Trop-2 is expressed in a wide range of tumor types, including TNBC. Trop-2 is essential for anchorage independent cell growth and tumorigenesis, and overexpression of this transmembrane protein has been linked to a poor prognosis [Ambrogi et al. 2014]. Sacituzumab govitecan (IMMU-132) is an anti-trop-2/SN-38 antibody–drug conjugate made from a humanized anti-Trop-2 monoclonal antibody (hRS7) conjugated with the active metabolite of irinotecan, SN-38 [Cardillo et al. 2015; Goldenberg et al. 2015a; Sharkey et al. 2015; Starodub et al. 2015]. Results from a multicenter phase II study suggest that sacituzumab govitecan (IMMU-132) may be effective in patients with metastatic TNBC. The ORR to IMMU-132 among 58 patients with heavily pretreated TNBC was 31% with two CRs. The clinical benefit ratio, defined as CR + PR + SD  greater than 6 months, was 49%, with 63% of patients having SD for over 4 months. The median PFS was 7 months, and median OS had not yet been reached.
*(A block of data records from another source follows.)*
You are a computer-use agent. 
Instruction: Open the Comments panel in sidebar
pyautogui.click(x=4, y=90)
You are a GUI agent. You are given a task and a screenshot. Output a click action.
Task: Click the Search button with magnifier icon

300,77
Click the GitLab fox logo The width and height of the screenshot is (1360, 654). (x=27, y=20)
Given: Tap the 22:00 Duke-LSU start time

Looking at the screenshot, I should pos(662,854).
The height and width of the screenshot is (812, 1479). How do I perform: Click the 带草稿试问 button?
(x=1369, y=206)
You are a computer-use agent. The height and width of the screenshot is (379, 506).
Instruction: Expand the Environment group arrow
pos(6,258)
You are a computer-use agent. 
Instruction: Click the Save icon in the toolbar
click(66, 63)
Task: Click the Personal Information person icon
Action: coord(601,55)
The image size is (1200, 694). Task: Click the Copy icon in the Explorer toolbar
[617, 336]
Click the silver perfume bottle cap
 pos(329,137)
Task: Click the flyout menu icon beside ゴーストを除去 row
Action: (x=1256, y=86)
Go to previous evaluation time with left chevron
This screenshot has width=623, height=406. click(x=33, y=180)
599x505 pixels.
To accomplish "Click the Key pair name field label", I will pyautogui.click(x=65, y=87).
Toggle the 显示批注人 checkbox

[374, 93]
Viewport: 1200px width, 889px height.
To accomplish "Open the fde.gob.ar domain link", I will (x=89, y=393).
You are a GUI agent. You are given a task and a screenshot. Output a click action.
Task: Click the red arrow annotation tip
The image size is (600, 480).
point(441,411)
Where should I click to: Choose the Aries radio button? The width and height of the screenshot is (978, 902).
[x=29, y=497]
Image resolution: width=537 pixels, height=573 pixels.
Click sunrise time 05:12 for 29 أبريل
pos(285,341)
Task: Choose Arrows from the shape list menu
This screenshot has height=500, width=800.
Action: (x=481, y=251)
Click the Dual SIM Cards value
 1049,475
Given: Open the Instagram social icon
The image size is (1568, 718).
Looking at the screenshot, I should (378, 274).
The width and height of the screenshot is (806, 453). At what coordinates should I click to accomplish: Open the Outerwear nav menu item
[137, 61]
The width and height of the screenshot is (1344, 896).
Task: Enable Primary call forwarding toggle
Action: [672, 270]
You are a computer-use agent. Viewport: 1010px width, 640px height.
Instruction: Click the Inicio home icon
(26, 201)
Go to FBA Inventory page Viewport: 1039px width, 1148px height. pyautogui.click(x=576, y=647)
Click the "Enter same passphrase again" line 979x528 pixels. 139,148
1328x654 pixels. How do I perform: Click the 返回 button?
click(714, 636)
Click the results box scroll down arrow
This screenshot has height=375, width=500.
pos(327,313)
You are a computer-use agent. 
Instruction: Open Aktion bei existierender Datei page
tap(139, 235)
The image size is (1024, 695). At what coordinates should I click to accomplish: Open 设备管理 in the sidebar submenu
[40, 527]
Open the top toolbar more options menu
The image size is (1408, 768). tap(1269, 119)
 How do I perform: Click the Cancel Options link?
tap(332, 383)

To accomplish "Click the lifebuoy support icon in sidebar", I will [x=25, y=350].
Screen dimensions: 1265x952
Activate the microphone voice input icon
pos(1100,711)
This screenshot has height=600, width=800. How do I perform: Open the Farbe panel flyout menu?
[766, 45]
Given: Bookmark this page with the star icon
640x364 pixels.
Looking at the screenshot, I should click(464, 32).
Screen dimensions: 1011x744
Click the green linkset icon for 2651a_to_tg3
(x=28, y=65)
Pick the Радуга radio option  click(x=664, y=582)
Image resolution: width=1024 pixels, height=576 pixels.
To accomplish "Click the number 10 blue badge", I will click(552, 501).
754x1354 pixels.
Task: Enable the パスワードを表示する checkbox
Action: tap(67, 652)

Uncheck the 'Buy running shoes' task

Grade 3–4 toxicities included neutropenia (26%), febrile neutropenia (2%), diarrhea (2%), anemia (4%), and fatigue (4%). No patient discontinued therapy due to toxicity [Bardia et al. 2015]. IMMU-132 recently received fast track designation from the FDA pending a randomized phase III trial to further evaluate its efficacy for metastatic TNBC. Additional combinatorial strategies incorporating IMMU-132 are ongoing. Preclinical studies have showed promising results when targeting the PARP DNA repair pathway in BRCA 1/2 mutant TNBC tumors by combining IMMU-132 therapy with either taxane-based therapy or PARP inhibitors, and further investigation is underway [Goldenberg et al. 2015b].

Glembatumumab vedotin

Glycoprotein NMB (gpNMB) is a type I transmembrane protein overexpressed in 40–60% of breast cancers. gpNMB is believed to be a negative prognostic marker in breast cancer and overexpression is thought to promote invasion, decrease apoptosis, and promote angiogenesis [Rose et al. 2010]. Glembatumumab vedotin (CDX-011 or CR011-vcMMAE) is an antibody drug conjugate that combines a fully human monoclonal antibody against gpNMB and a potent microtubule inhibitor, monomethyl auristatin E (MMAE). Glembatumumab vedotin works by binding to gpNMB, and upon internalization, releasing MMAE resulting in tumor cell death by microtubule inhibition [Bendell et al. 2014; Yardley et al. 2015].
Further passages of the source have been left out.